Bambang menjelaskan, insiden terjadi pada Rabu (10/6) saat kapal dalam perjalanan. Propeller atau baling-baling kapal mendadak tersangkut jumbo bag, sehingga kapal terpaksa putar balik dan kembali ke Pelabuhan Tanjungpandan.
"Kapal mengalami gangguan teknis diakibatkan propeller atau baling-baling kapal tersangkut jumbo bag," katanya di Tanjungpandan, Kamis.
Setelah perbaikan dilakukan oleh pihak kapal, KSOP Kelas IV Tanjungpandan langsung menerjunkan tim Marine Inspector untuk melakukan pemeriksaan menyeluruh. Kapal juga menjalani percobaan berlayar atau sea trial untuk memastikan seluruh sistem berfungsi normal.
"Kami pastikan Kapal Express Bahari 3 E laik laut untuk berlayar melayani penumpang," ujar Bambang Chandra.
Hasil uji coba menunjukkan kapal siap beroperasi. "Tadi pagi kapal sudah berlayar melayani penumpang mudah-mudahan aman dan selamat sampai tujuan," imbuhnya.
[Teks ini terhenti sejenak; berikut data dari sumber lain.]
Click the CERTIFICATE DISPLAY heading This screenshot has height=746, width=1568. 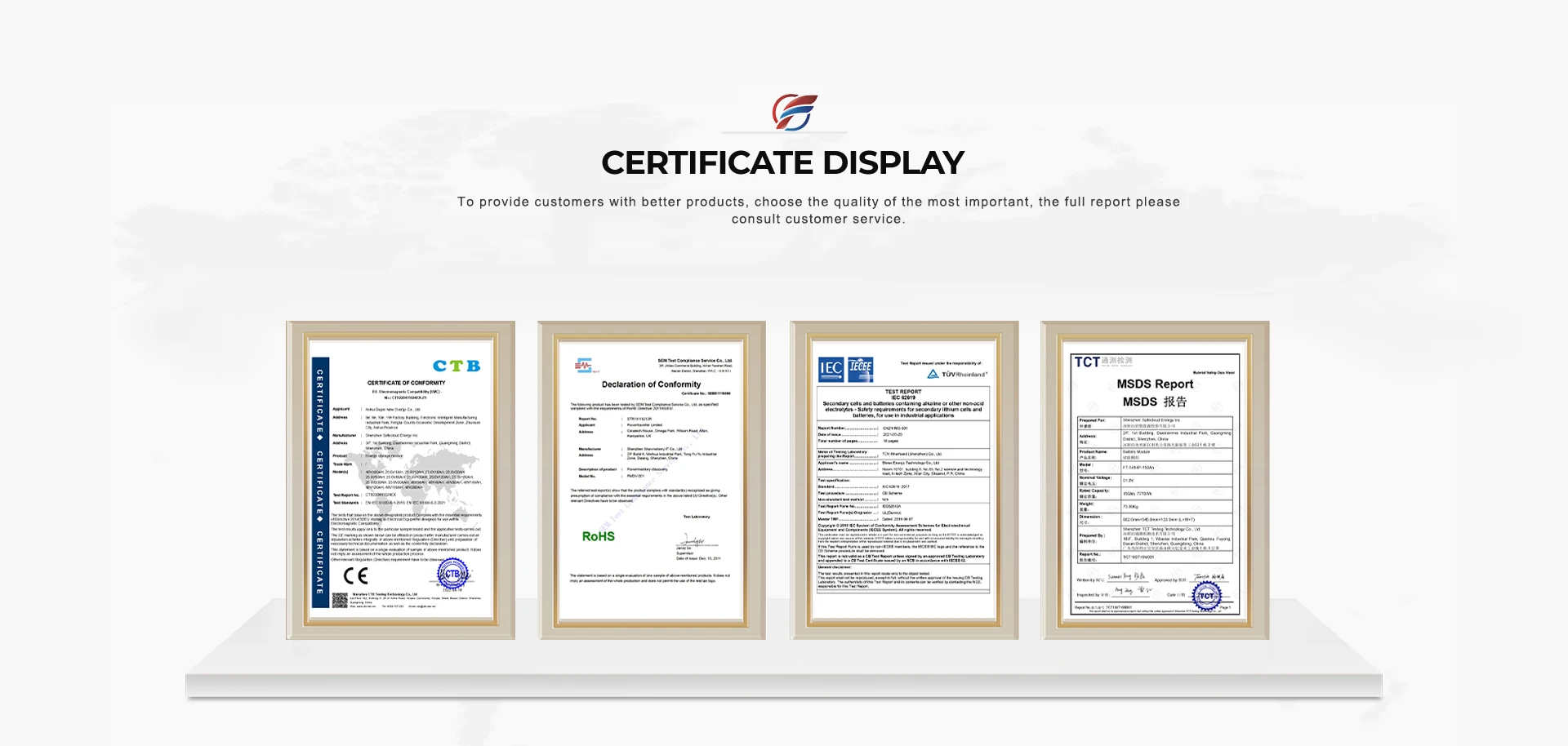tap(783, 162)
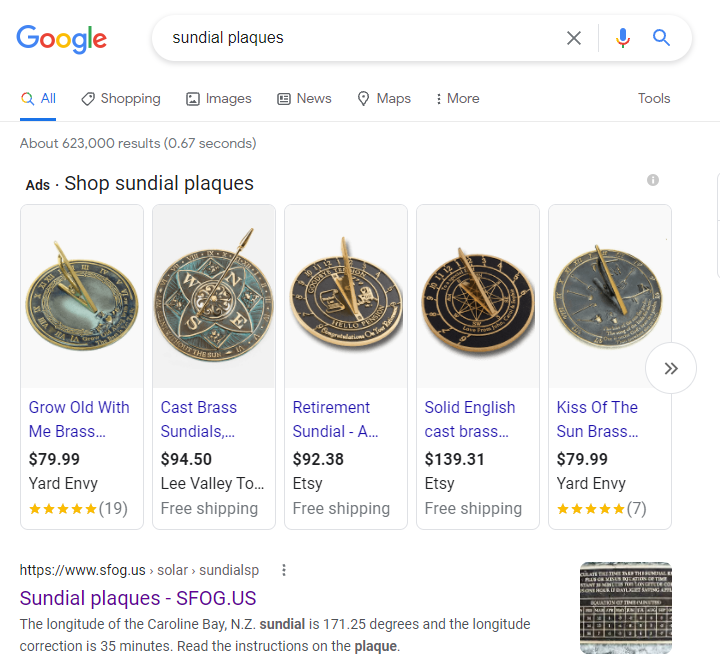Click into the 'sundial plaques' search field
This screenshot has height=665, width=720.
click(x=360, y=38)
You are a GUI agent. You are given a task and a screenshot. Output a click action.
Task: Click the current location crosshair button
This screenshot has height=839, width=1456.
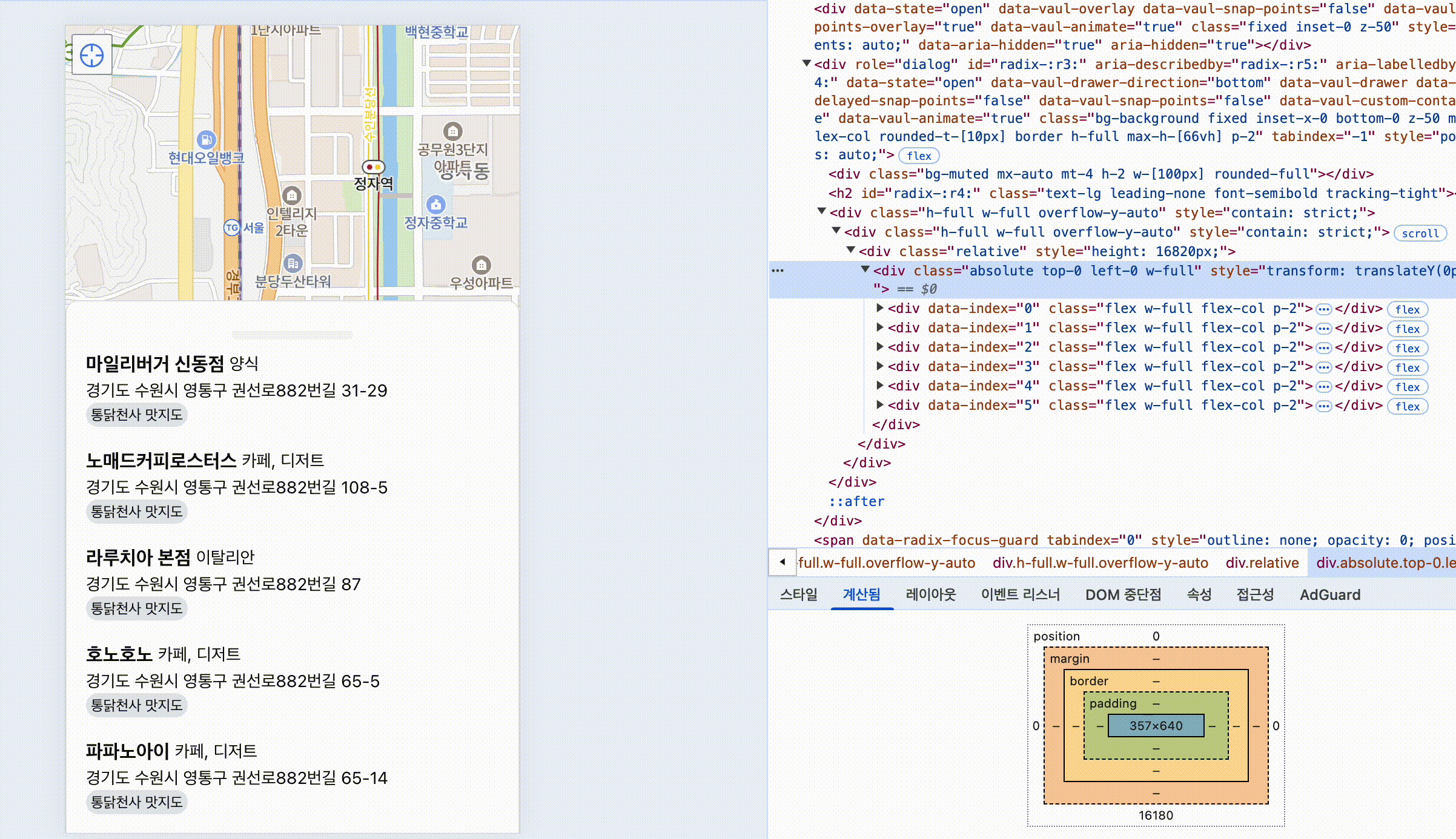tap(91, 55)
KSOP menegaskan pihaknya tidak akan mengizinkan kapal berlayar sebelum dinyatakan benar-benar aman. Pemeriksaan teknis dan sea trial menjadi prosedur standar yang wajib dijalani setiap kapal usai mengalami gangguan.
"Kami pastikan kapal Express Bahari 3 E laik laut dan semoga selamat sampai tujuan," kata Bambang menutup pernyataannya.